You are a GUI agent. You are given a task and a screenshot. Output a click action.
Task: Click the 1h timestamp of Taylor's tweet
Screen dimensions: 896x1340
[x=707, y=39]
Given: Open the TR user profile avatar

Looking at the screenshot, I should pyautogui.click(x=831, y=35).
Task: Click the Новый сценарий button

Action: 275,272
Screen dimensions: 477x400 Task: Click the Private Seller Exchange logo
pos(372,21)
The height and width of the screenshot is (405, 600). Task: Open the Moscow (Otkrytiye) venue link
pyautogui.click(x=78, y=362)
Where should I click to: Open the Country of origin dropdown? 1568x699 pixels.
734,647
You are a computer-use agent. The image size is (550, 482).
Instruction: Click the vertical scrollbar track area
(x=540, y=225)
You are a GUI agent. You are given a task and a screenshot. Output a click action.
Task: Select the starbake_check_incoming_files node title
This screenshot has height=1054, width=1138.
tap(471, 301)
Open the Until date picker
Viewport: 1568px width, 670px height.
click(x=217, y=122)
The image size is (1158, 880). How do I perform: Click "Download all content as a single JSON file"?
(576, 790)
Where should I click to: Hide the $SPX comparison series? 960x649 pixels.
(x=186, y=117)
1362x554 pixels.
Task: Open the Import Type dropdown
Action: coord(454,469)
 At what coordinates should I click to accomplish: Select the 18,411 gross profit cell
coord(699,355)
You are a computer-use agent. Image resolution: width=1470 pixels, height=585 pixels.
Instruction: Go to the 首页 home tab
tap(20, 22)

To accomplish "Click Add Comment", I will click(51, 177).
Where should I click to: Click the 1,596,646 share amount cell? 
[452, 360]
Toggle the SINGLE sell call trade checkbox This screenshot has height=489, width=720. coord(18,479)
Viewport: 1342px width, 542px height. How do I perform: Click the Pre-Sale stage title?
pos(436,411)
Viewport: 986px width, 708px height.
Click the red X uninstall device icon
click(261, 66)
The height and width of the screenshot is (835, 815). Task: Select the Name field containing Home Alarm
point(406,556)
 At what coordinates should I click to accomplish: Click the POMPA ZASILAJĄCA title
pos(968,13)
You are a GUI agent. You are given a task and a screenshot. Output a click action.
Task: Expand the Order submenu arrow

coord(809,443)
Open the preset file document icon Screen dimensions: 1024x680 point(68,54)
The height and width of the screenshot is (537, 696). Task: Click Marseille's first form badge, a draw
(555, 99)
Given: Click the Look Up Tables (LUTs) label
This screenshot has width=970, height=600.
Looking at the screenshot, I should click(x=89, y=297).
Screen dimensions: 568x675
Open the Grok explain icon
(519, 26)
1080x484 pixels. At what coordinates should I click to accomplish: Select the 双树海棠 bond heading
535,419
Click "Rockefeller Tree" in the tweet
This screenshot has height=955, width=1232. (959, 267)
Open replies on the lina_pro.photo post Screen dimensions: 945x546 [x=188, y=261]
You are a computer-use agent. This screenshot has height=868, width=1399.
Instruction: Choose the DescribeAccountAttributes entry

_WHAT IS NEEDED_: From the records above, print only the lines between the one holding "The image size is (1158, 880)." and the one holding "Toggle the SINGLE", inclusive, exactly as they stand.

_ANSWER BELOW_:
The image size is (1158, 880). How do I perform: Click "Download all content as a single JSON file"?
(576, 790)
Where should I click to: Hide the $SPX comparison series? 960x649 pixels.
(x=186, y=117)
1362x554 pixels.
Task: Open the Import Type dropdown
Action: coord(454,469)
 At what coordinates should I click to accomplish: Select the 18,411 gross profit cell
coord(699,355)
You are a computer-use agent. Image resolution: width=1470 pixels, height=585 pixels.
Instruction: Go to the 首页 home tab
tap(20, 22)

To accomplish "Click Add Comment", I will click(51, 177).
Where should I click to: Click the 1,596,646 share amount cell? 
[452, 360]
Toggle the SINGLE sell call trade checkbox This screenshot has height=489, width=720. coord(18,479)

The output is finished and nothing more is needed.